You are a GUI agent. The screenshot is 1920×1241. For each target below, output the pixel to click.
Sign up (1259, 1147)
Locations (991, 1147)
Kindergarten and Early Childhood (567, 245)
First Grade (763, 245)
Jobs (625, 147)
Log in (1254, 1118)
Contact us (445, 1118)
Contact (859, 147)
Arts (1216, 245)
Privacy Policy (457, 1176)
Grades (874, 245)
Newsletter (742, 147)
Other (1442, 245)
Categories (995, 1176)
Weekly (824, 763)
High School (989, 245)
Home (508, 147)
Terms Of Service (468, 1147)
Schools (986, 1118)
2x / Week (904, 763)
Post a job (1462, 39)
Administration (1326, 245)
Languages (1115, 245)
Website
****************
WHAT THIS TASK INVOLVES:
Each line of the data above needs to be returned exactly.

TASK RESULT:
You are a GUI agent. The screenshot is 1920×1241. For each target below, output the pixel to click.
Sign up (1259, 1147)
Locations (991, 1147)
Kindergarten and Early Childhood (567, 245)
First Grade (763, 245)
Jobs (625, 147)
Log in (1254, 1118)
Contact us (445, 1118)
Contact (859, 147)
Arts (1216, 245)
Privacy Policy (457, 1176)
Grades (874, 245)
Newsletter (742, 147)
Other (1442, 245)
Categories (995, 1176)
Weekly (824, 763)
High School (989, 245)
Home (508, 147)
Terms Of Service (468, 1147)
Schools (986, 1118)
2x / Week (904, 763)
Post a job (1462, 39)
Administration (1326, 245)
Languages (1115, 245)
Website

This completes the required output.